▶ **Task to carry out**
Copy out the records below word for word, leaving out the pictures.

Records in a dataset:
--------------------------------

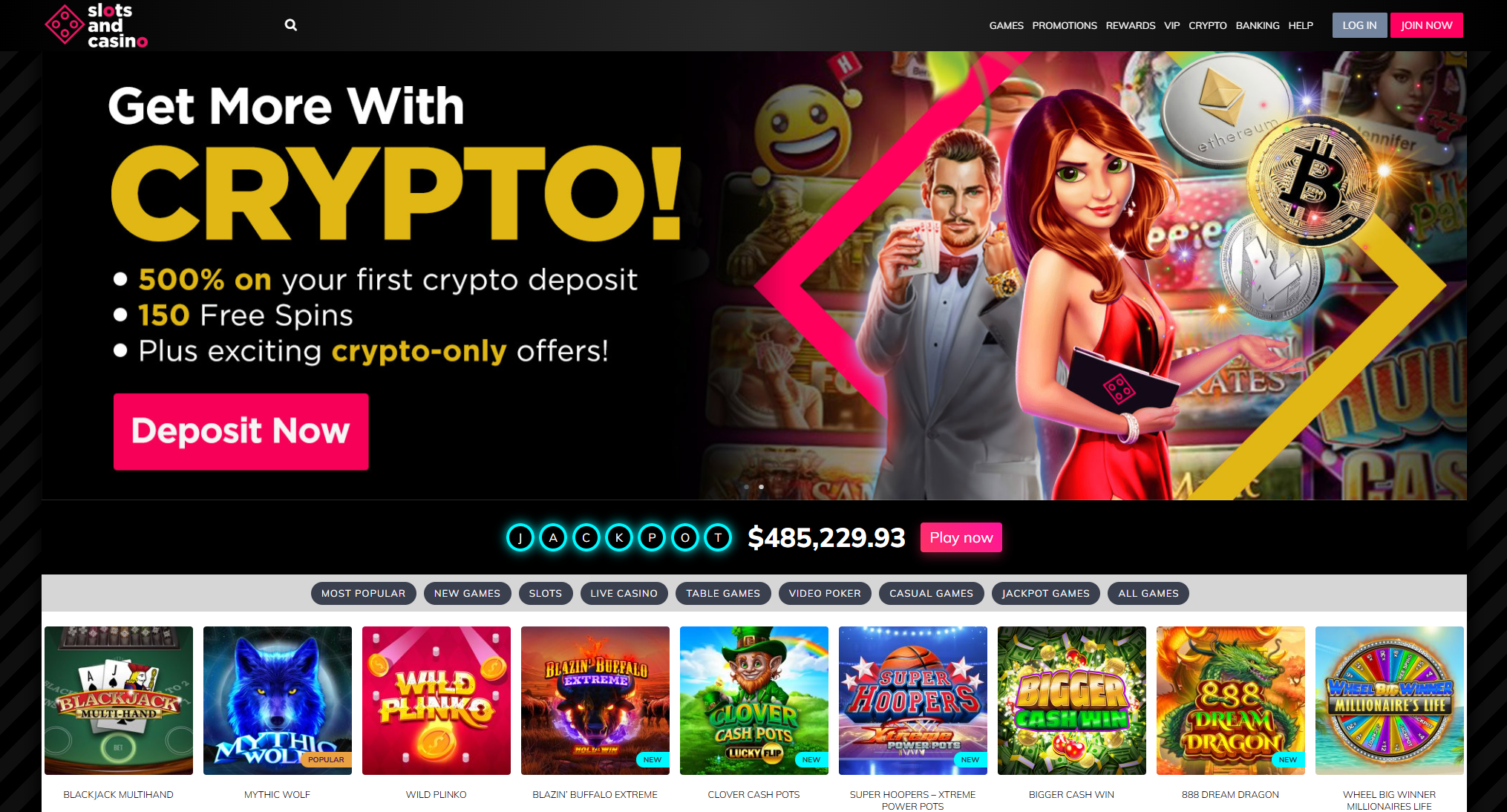Hit the jackpot Play now button
The height and width of the screenshot is (812, 1507).
(x=961, y=537)
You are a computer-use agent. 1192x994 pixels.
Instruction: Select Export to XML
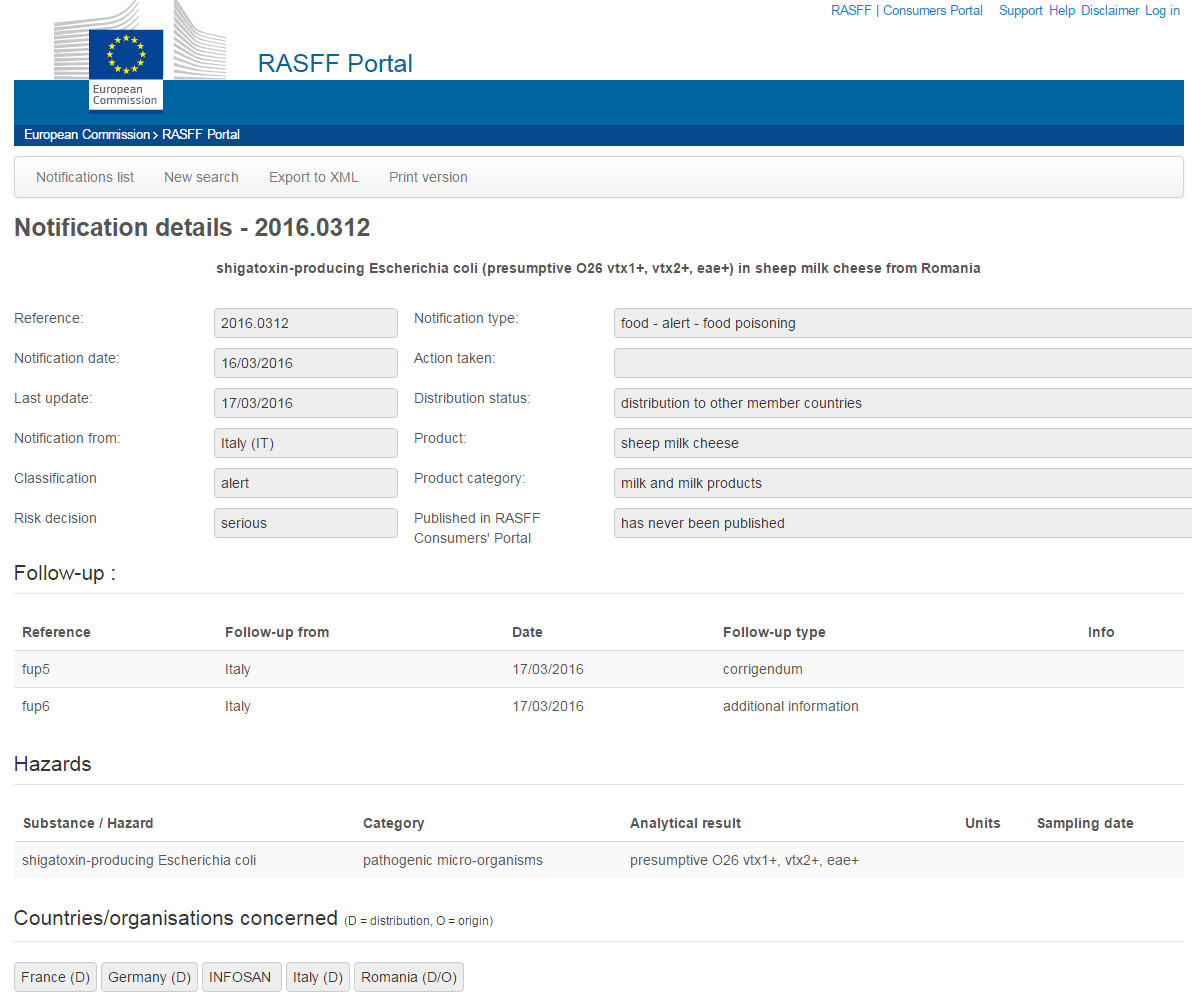[x=313, y=177]
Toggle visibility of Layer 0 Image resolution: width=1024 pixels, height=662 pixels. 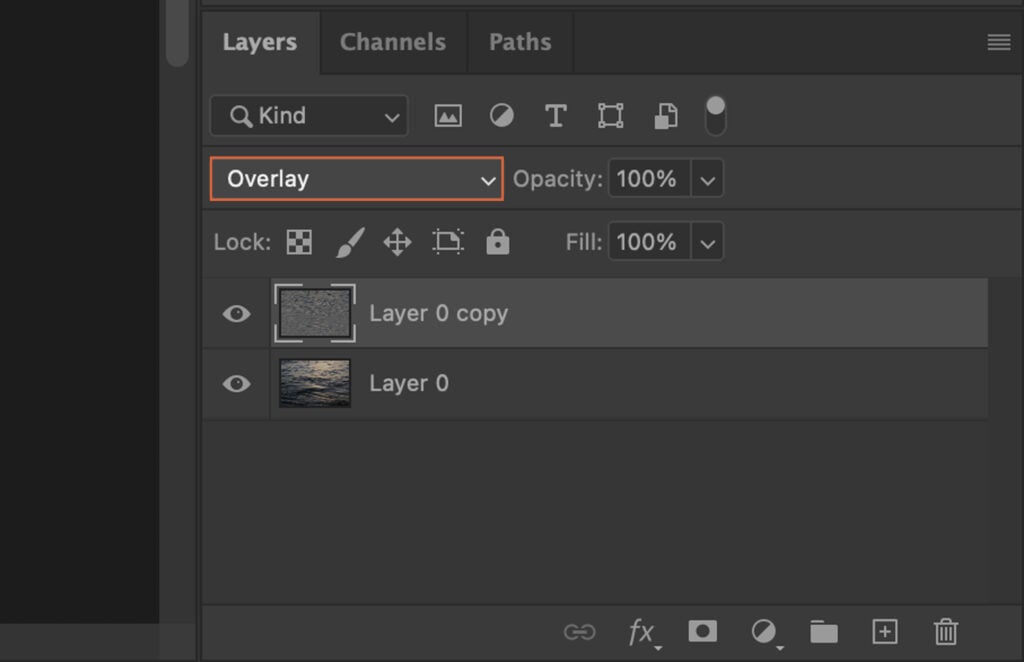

--------------------------------

▶ **Solution to this task**
Hit the jackpot Play now button
The height and width of the screenshot is (812, 1507).
(x=961, y=537)
You are a computer-use agent. 1192x994 pixels.
Instruction: Select Export to XML
[x=313, y=177]
Toggle visibility of Layer 0 Image resolution: width=1024 pixels, height=662 pixels. 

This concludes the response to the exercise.